Of the many alternative investments outside stocks and bonds that pension funds can buy, a few are putting retirement money into music copyrights.
RPMI Railpen, the manager of one of the largest and oldest UK pension funds, is leading a $345 million investment in a fund rolled out Monday by Kobalt Capital, the subsidiary of music royalties collection and technology company Kobalt.
“With low expected returns from many traditional asset classes, we are prepared to allocate in alternative investments that can help us to pay members’ pensions well into the future,” Craig Heron, deputy investment director, RPMI Railpen, told CNBC this week in an email.
Through the fund, Railpen buys music copyrights and receives royalties collected by Kobalt.
“This is an innovative investment opportunity that offers the type of long-term returns that we need to meet our mission,” Heron said. “As a truly long-term investor we see our relationship with Kobalt as being an important one for us in the future.”
Founded in 2000, Kobalt counts artists such as The Chainsmokers, Miles Davis and Sam Smith as clients, and has developed software allowing clients to track their earnings from Spotify and other streaming services in real time. The company has attracted investors such as Michael Dell’s family fund and Hearst Entertainment.
In October, Google Ventures founder Bill Maris joined Kobalt’s board and led a $14 million investment round through his new fund, Section 32.

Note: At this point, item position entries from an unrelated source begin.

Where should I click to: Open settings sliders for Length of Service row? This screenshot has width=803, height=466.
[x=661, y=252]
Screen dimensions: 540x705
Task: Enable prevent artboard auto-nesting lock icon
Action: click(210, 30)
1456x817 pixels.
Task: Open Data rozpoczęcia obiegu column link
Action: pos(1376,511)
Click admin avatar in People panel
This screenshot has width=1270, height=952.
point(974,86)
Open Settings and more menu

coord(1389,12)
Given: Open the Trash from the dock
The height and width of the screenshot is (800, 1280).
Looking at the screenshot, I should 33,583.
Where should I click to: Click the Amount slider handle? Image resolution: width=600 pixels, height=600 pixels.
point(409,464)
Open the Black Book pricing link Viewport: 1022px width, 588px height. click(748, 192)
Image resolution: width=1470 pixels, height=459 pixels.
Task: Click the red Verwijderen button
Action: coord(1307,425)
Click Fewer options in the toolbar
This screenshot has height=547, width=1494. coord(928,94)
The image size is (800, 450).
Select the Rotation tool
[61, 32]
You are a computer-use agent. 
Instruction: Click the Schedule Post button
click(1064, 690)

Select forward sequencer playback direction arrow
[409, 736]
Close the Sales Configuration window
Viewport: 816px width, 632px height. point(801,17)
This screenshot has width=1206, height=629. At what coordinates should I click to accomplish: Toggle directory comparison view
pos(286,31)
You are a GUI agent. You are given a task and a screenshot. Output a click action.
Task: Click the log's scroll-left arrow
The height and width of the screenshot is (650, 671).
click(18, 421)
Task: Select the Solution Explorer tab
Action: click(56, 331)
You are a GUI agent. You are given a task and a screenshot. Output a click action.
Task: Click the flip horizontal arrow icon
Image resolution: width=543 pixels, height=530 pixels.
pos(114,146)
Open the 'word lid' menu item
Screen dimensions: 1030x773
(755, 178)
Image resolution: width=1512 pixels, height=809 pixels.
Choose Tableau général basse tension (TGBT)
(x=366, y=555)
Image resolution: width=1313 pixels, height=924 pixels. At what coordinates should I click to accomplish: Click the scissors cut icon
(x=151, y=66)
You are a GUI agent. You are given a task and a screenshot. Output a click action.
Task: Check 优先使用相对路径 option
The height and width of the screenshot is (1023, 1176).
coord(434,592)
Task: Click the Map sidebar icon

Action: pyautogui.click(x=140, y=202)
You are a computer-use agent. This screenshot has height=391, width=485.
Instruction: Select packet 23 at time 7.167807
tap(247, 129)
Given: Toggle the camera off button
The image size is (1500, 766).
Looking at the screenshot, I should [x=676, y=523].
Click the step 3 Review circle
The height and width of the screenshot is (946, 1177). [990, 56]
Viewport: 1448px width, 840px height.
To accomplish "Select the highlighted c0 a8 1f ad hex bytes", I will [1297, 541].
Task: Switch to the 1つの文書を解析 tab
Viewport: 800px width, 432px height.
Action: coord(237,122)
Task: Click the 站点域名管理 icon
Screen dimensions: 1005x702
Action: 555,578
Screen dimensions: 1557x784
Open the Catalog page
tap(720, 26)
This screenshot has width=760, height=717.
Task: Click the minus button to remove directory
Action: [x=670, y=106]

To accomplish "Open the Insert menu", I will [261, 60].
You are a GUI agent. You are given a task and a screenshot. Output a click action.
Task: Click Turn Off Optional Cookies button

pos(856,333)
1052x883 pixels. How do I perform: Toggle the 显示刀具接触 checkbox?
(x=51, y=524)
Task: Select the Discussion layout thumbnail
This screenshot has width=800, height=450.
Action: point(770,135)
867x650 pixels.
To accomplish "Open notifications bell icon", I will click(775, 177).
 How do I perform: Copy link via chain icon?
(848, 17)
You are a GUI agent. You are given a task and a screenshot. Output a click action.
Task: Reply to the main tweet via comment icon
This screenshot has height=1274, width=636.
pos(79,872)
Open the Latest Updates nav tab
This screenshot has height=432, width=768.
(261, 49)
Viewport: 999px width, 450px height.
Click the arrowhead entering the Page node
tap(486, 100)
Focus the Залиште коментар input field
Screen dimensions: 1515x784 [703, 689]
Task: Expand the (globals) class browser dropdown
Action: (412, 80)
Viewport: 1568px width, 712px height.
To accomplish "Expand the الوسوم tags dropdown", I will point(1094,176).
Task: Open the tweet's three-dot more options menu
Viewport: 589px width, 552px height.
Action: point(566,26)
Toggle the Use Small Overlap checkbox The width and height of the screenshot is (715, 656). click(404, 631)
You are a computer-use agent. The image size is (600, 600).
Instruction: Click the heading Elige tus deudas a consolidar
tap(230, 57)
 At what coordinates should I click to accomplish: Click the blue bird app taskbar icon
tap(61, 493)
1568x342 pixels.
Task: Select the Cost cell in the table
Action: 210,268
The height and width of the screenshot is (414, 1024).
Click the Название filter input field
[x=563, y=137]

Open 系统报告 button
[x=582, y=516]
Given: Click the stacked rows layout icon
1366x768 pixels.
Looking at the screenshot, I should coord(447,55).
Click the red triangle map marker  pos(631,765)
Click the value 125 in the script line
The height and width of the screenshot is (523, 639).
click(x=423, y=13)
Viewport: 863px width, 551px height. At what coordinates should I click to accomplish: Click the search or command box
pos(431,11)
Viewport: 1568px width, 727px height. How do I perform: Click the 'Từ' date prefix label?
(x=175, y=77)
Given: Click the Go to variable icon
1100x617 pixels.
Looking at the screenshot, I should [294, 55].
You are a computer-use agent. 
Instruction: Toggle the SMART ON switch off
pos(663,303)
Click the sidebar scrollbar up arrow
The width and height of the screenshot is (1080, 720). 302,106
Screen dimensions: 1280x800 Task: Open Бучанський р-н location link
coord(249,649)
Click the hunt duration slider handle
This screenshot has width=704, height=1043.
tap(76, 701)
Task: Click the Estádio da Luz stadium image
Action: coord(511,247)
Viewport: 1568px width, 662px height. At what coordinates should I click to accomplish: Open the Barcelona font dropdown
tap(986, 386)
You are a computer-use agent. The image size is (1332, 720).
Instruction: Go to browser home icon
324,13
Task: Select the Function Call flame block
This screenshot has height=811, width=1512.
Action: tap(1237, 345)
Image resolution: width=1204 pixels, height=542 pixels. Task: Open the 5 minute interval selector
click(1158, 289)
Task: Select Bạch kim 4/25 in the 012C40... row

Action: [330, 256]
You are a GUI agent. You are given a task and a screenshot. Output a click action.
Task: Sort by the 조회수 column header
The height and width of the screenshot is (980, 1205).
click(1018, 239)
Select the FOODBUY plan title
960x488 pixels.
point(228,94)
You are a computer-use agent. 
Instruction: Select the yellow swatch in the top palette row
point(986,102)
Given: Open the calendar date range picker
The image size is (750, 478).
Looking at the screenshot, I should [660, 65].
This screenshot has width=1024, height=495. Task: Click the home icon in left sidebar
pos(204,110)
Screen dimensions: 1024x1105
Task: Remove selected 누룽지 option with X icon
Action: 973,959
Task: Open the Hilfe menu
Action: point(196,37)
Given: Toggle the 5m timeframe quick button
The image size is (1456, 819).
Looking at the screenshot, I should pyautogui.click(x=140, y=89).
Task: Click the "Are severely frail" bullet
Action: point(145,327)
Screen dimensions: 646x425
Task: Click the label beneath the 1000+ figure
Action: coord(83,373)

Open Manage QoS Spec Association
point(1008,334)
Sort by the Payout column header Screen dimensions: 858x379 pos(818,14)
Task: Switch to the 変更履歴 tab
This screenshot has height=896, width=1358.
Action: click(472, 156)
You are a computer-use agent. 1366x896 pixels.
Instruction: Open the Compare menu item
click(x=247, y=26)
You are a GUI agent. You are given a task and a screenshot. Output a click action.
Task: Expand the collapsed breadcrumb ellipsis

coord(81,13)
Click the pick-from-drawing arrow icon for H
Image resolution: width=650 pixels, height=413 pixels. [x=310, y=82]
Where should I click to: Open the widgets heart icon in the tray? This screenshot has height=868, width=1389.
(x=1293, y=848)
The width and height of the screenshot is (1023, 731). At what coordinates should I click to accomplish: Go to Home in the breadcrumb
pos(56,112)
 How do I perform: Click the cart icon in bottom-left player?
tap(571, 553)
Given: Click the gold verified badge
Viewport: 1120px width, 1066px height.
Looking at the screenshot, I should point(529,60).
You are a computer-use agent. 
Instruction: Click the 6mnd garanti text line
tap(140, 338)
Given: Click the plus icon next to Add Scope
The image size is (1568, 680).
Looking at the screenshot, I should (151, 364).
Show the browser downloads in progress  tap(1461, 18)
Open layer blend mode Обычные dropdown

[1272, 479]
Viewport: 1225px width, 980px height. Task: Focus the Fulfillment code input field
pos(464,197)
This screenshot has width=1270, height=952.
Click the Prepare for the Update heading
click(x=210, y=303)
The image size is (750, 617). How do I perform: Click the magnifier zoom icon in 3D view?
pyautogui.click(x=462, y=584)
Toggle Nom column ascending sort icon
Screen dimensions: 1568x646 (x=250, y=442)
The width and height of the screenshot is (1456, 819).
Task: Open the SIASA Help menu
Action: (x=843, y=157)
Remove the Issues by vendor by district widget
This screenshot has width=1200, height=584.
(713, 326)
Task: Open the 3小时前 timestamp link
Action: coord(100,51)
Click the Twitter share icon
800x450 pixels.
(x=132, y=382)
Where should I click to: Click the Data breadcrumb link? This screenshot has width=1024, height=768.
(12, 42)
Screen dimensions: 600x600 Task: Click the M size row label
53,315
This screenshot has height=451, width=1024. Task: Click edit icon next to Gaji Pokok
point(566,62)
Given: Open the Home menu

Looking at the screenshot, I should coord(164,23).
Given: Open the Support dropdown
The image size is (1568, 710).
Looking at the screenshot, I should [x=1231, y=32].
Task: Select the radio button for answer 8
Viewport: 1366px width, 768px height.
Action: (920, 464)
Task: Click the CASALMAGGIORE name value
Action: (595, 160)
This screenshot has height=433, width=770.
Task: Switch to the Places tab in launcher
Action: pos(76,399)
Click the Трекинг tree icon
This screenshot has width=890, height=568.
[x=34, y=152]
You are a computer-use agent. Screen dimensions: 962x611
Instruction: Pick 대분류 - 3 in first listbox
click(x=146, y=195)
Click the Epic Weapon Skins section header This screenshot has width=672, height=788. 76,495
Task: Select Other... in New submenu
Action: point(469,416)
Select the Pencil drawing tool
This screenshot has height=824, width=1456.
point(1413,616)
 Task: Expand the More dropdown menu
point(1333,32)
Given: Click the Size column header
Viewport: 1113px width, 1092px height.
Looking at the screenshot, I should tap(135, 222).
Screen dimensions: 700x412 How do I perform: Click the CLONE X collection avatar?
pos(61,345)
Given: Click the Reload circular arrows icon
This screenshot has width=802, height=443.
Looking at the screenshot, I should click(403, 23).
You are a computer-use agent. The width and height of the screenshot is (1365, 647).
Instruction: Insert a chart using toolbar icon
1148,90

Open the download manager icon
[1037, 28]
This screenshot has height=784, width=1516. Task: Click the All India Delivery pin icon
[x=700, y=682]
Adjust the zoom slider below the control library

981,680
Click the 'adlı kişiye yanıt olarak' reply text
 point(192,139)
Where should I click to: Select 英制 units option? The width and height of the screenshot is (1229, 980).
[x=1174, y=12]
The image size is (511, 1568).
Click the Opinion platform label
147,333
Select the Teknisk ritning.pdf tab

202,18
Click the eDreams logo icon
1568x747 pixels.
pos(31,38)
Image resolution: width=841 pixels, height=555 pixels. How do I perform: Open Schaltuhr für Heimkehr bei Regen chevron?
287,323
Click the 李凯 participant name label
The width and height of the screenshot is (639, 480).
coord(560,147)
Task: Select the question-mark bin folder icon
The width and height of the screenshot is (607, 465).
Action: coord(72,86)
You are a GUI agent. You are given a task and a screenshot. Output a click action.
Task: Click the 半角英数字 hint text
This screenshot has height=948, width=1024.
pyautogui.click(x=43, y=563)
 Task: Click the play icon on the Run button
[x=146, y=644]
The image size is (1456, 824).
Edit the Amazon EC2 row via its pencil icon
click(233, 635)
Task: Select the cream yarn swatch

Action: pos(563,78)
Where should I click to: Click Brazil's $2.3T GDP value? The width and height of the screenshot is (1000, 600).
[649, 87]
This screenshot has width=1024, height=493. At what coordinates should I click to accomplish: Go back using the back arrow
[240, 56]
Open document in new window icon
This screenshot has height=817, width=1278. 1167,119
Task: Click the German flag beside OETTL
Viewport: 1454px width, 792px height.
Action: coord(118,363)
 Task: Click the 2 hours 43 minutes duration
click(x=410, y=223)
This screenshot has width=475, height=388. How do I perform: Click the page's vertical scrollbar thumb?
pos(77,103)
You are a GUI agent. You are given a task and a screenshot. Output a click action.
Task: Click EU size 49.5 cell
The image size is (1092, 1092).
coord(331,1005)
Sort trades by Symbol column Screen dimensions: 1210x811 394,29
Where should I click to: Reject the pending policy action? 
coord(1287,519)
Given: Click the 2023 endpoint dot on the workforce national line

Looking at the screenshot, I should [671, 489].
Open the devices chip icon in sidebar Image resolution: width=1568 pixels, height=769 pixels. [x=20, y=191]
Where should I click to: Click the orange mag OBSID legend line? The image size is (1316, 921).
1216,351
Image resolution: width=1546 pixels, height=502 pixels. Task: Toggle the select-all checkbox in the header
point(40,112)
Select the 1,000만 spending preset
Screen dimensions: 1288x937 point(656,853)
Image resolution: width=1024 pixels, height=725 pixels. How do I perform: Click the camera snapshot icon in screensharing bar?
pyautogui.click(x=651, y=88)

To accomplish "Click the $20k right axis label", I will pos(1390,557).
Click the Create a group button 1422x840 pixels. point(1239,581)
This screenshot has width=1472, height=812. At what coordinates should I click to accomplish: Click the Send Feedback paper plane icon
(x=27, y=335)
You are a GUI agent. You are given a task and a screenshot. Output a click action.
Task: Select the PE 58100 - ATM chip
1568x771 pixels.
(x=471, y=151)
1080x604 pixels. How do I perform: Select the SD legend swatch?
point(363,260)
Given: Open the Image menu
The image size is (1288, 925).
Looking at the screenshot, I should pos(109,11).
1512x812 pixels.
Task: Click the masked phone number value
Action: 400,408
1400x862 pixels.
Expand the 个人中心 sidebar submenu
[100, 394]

Kobalt founder and CEO Willard Ahdritz said that as of the beginning of November, Kobalt has extracted roughly $3 billion more in overall revenue from royalties for clients than they would have received by trying to track their earnings using traditional routes.
Such payouts could be attractive in a growing industry. In the first half of this year, total revenuesfrom streaming platforms for the U.S. music business grew 48 percent to $2.5 billion, according to The Recording Industry Association of America. Revenue from streams accounted for 62 percent of total retail revenue from recorded music in the U.S., which grew 17 percent in the first half of the year to $4 billion.
Meanwhile, U.S. and European stocks are near record highs. U.S. Treasury yields are rising as the Federal Reserve tightens monetary policy by reducing its balance sheet and raising short-term interest rates. The Bank of England also raised rates for the first time in more than a decade last week.
Bond prices fall when yields rise, and vice versa. Many prominent investors worry a sharp rise in yield will prompt a wave of investor money flowing into bonds out of stocks, while the equity market itself may have run too far ahead of actual economic growth.
In that environment, money managers are increasingly betting on alternative assets such as real estate and private equity funds. In 2016, the top 100 alternative asset managers in the world saw assets under management rise 10 percent to $4 trillion, according to an annual report from Willis Towers Watson released July 17. Pension funds contributed about $100 billion to that increase.
Railpen was one of two pension funds to invest in a similar fund Kobalt Capital launched in 2011. That first fund invested more than $350 million in music copyrights.
“In fund one I am proud to say we have executed and delivered the return we have promised our investors,” Ahdritz told CNBC in a phone interview. He pointed out that since music publishing is not correlated to the financial markets, “it’s very suitable for long-term investors like pension funds.”